Somos lo que comemos

19 de mayo del 2011

Mientras tanto –mientras otra vez se asaltaba a la moral pública con el desfalco de Saludcoop y no cuajaba la terna por el mando en Bogotá; mientras se oían los relinchos de Uribe por la definición del conflicto armado y se narraba cómo se entregaban los bienes de la mafia a los políticos y mientras llovía y llovía–, mientras tanto unos doscientos expertos debatían en Bogotá qué comemos y por qué comemos lo que comemos.

Una delicia. Como los medios de comunicación tienen el apetito estrecho y suelen llenar fácil la tripa con los escándalos de todos los días, pues no hubo muchos que se acercaran a esas deliberaciones del V Congreso de Cocinas Andinas, que no era un evento para ensayar recetas ni para probar la resistencia de las nuevas ollas a presión, sino para mirar el asunto desde conocimientos diversos en los cuales puedes encontrar la respuesta a lo que nos pasa.

Hablaron allí antropólogos, arqueólogos, historiadores, economistas, cocineros. Llegaron de Perú, de México, de Venezuela, de Chile, de Argentina. Y claro que describieron los ajíes del sinú y las causas limeñas y los chiles en escabeche. Cómo no todo eso. Y hubo piscos sours, desde luego que sí. Pero lo que más hubo fueron intervenciones de esas que acercan a la verdad por otros caminos que el periodismo no suele recorrer porque son caminos desprovistos de escándalos y andados por académicos que no suelen estar en el ojo del ciclón.

Por ejemplo, la antropofagia. Había leído hace tiempo algún ensayo en el que se conjeturaba que en la zona del Magdalena Medio, por los lados de Cimitarra, había vestigios de canibalismo. Que los antiguos colombianos en la región lo habían practicado. Pues la arqueología, a través de pruebas inequívocas, ha encontrado que la antropofagia se usó en algunas regiones del occidente, por donde hoy es el Valle del Cauca, de parte de tribus indígenas. Y no sólo por urgencias alimentarias, sino por razones de poder. Por matar y comer del muerto.

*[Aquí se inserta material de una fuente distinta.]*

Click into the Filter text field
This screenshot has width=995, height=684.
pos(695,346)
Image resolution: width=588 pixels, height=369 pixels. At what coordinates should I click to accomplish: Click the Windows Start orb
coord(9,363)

También en otras zonas del país debió existir el canibalismo, qué duda cabe. Y el dato, que muchos desestimarán como desestiman la historia, tiene mucho qué ver con lo que somos. Porque de allá provenimos. Porque esa mancha debió alojarse en nuestra estructura genética de manera irreversible al punto que muchos de los crímenes que se cometieron en aquella época de la que llamamos Violencia (con V mayúscula) fueron épocas antropófagas. Y estas de ahora, con todos sus horrores de masacres que las sigue habiendo o de asesinatos con descuartizamiento que son cada rato, pues también son la evolución de aquellos festines carnívoros de nuestros antepasados.

No somos violentos por la gracia de Dios, como podría decir el catecismo del padre Astete. En los por qué tendrán que intervenir hasta los nutricionistas porque también en ese Congreso de Cocinas habló la historia y contó que con la llegada de los españoles se desató una feroz ingesta de carne roja que hasta entonces no era de uso. Puede haber en eso, en lo que comimos o en lo que comemos, algo más que ayude a explicarnos esto que seguimos siendo. Este horror de violencia desenfrenada que no tiene fin.

Porque los análisis no pueden quedarse solo en el desequilibrio social. Y en el resentimiento que genera ese desequilibrio. En todos los lugares del mundo, Dinamarca incluido, hay delincuencia y hay robos. En el tercer y en el quinto mundos roban carros y celulares y hay atracos callejeros. Y carteristas que te sacan con guantes de seda el reloj en el metro. Pero allá, en Yakarta y en Curitiba, te quitan la cartera de un soplo y te dejan hablando al aire cuando te roban el teléfono. Pero en Colombia te roban la bicicleta y te pegan un tiro de ñapa.  Te saquean lo que guardas en el banco, y te pasean tres horas a insultos y a amenazas y te hacen la ruleta rusa para verte sufrir, gonorrea pirobo.